Source data:
[Start of section]

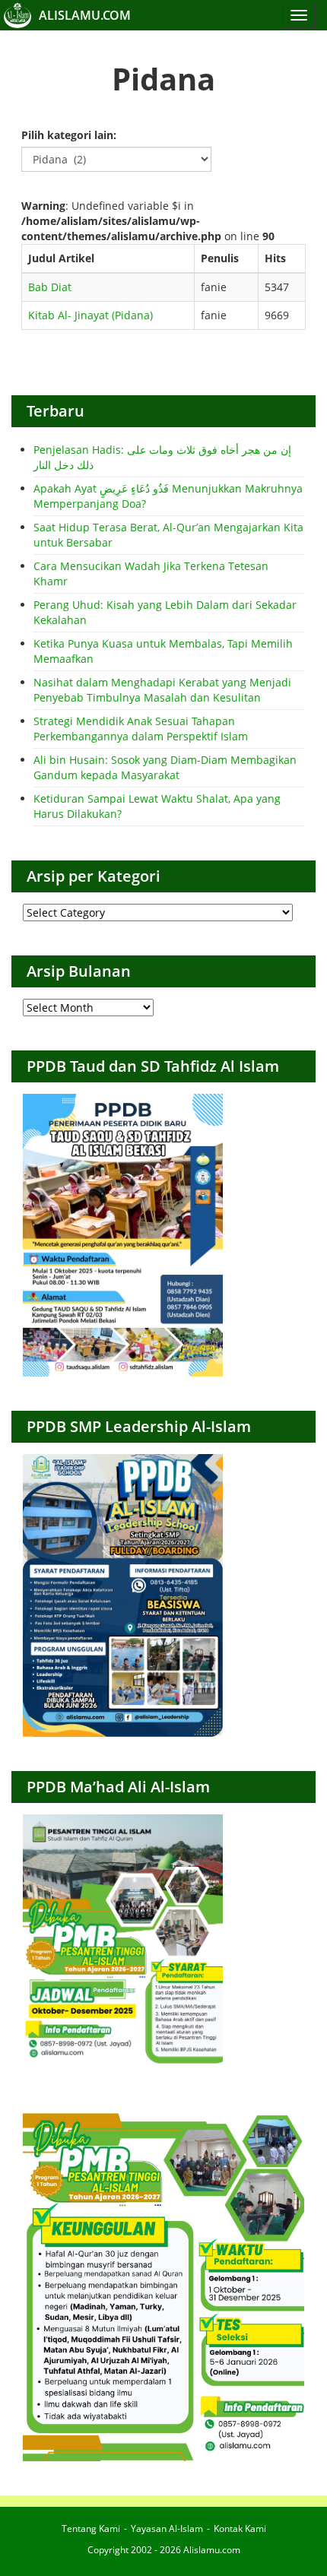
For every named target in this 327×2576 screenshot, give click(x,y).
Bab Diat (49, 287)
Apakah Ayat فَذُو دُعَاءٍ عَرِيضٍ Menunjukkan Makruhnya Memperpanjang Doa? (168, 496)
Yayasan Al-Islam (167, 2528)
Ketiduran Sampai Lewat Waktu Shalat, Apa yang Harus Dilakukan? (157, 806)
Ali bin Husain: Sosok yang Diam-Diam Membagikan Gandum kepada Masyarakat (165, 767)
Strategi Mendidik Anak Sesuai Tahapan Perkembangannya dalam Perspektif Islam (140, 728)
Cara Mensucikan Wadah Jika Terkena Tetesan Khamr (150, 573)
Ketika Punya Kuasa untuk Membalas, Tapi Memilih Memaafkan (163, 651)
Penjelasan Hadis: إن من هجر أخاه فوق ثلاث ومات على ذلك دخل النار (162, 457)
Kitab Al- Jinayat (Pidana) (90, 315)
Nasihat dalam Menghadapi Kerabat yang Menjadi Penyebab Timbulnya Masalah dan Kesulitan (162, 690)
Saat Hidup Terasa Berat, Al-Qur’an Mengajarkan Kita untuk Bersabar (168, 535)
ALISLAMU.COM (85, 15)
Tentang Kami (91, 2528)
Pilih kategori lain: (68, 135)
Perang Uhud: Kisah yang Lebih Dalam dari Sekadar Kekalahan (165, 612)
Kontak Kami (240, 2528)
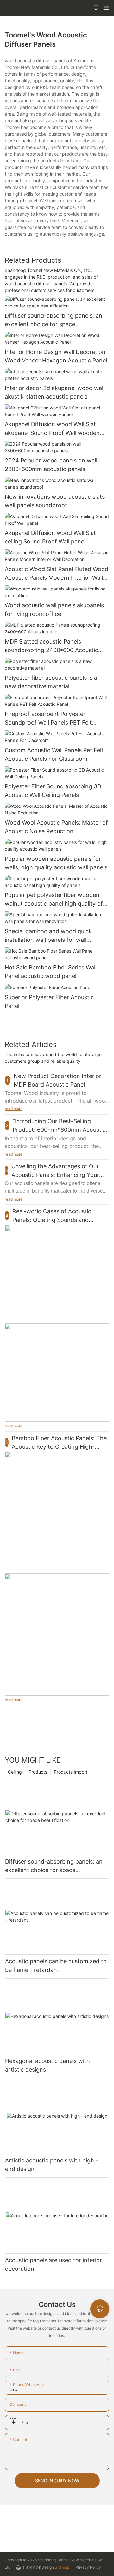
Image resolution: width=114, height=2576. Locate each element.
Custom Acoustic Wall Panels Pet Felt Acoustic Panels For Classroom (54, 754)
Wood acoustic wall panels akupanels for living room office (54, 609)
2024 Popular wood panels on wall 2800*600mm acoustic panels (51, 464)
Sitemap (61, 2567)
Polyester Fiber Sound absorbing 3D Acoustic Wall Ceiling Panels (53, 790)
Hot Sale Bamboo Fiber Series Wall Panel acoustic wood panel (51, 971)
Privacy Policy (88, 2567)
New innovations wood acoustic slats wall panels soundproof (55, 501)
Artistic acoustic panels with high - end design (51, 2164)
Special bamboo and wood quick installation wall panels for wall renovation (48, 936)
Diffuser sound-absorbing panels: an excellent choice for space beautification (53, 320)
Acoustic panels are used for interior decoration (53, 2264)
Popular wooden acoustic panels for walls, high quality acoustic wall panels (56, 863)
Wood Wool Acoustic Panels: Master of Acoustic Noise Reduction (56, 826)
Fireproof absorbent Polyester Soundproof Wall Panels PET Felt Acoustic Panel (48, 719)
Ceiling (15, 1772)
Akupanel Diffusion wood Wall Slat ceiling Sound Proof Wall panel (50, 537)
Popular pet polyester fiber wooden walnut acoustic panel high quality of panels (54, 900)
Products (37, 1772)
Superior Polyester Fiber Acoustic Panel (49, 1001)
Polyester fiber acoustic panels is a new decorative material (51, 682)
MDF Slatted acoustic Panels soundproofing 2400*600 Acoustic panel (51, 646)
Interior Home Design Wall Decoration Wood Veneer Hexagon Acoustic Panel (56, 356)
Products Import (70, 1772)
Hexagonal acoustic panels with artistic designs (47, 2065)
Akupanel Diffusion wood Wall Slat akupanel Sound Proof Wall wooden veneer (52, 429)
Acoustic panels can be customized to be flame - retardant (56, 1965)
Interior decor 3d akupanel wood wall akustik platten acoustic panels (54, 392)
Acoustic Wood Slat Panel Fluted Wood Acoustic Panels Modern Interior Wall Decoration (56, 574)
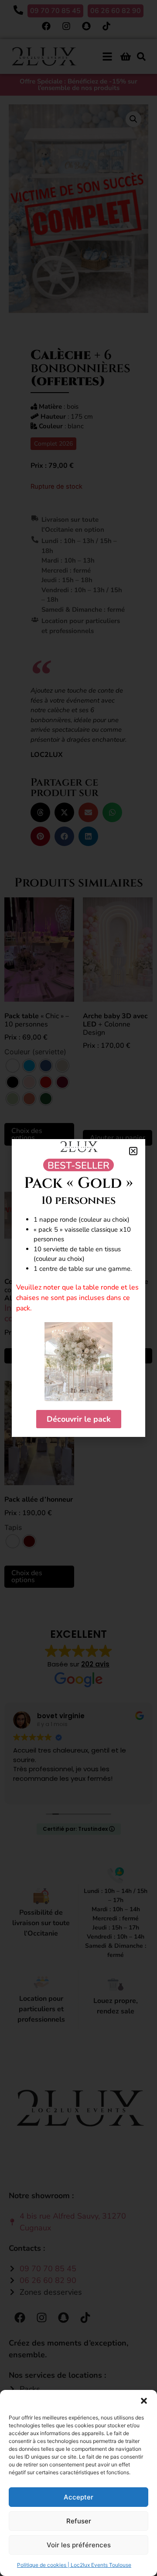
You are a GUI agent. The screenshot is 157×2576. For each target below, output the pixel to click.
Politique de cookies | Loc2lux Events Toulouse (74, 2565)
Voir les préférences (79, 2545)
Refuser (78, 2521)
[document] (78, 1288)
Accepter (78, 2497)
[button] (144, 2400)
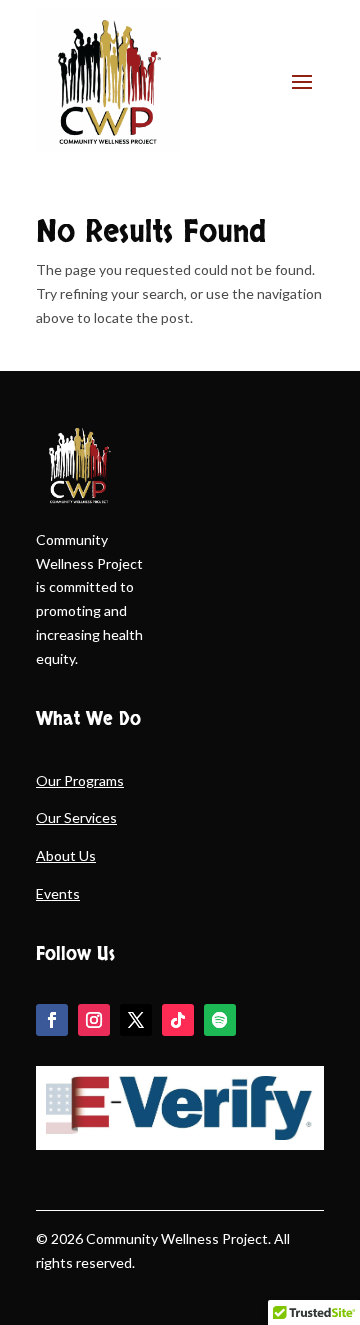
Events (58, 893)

[End of section]
[Start of section]

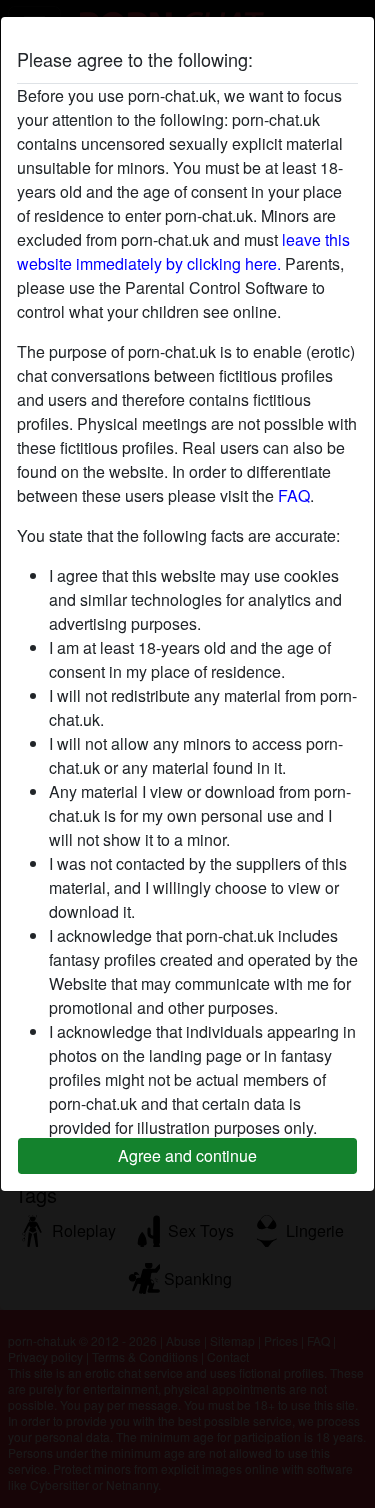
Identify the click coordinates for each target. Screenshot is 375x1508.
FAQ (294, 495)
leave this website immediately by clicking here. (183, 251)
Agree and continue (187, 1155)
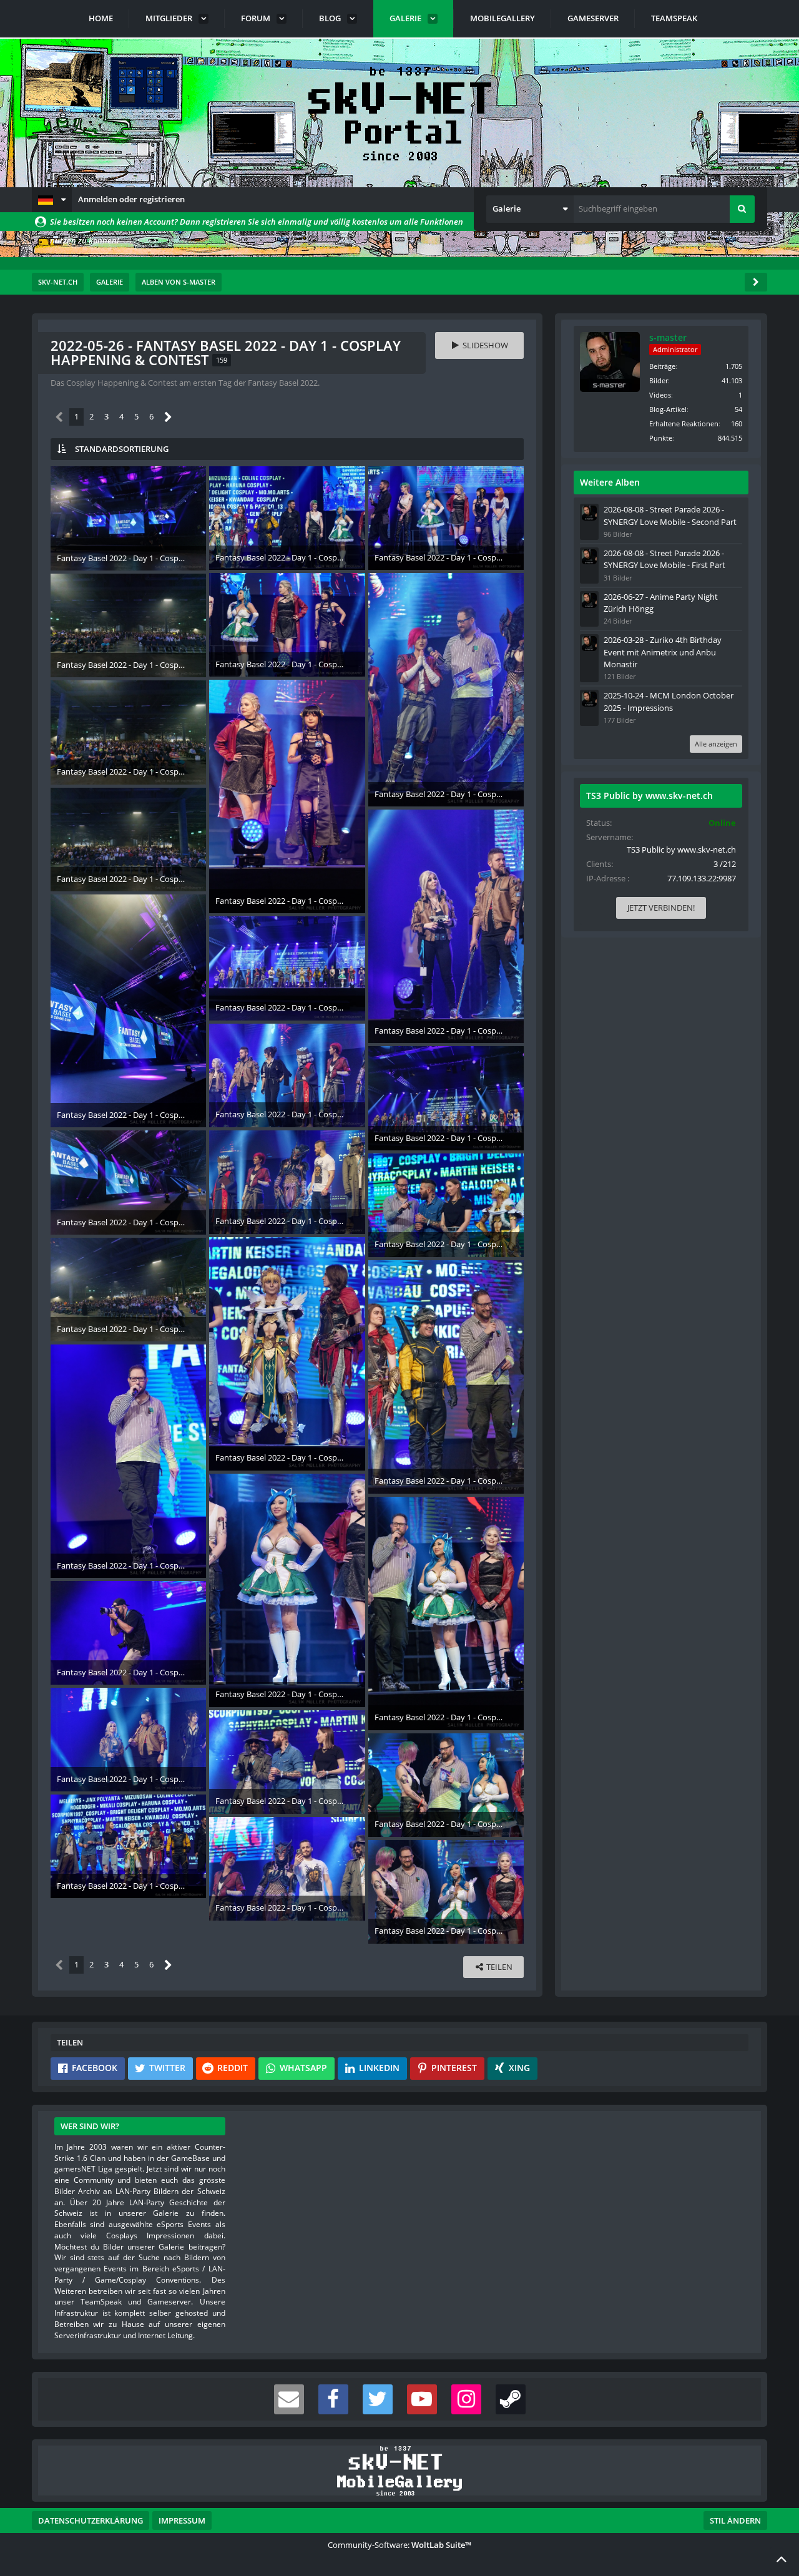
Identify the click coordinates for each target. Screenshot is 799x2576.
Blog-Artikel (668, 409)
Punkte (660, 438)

[End of section]

Activity
Please copy the lines in the records above between the one holding "For every named" and the one holding "Strategi Mendidik Anak", inclusive, exactly and with no other line.

Answer to this problem
For every named target in this 327×2576 screenshot, give click(x,y).
Bab Diat (49, 287)
Apakah Ayat فَذُو دُعَاءٍ عَرِيضٍ Menunjukkan Makruhnya Memperpanjang Doa? (168, 496)
Yayasan Al-Islam (167, 2528)
Ketiduran Sampai Lewat Waktu Shalat, Apa yang Harus Dilakukan? (157, 806)
Ali bin Husain: Sosok yang Diam-Diam Membagikan Gandum kepada Masyarakat (165, 767)
Strategi Mendidik Anak Sesuai Tahapan Perkembangannya dalam Perspektif Islam (140, 728)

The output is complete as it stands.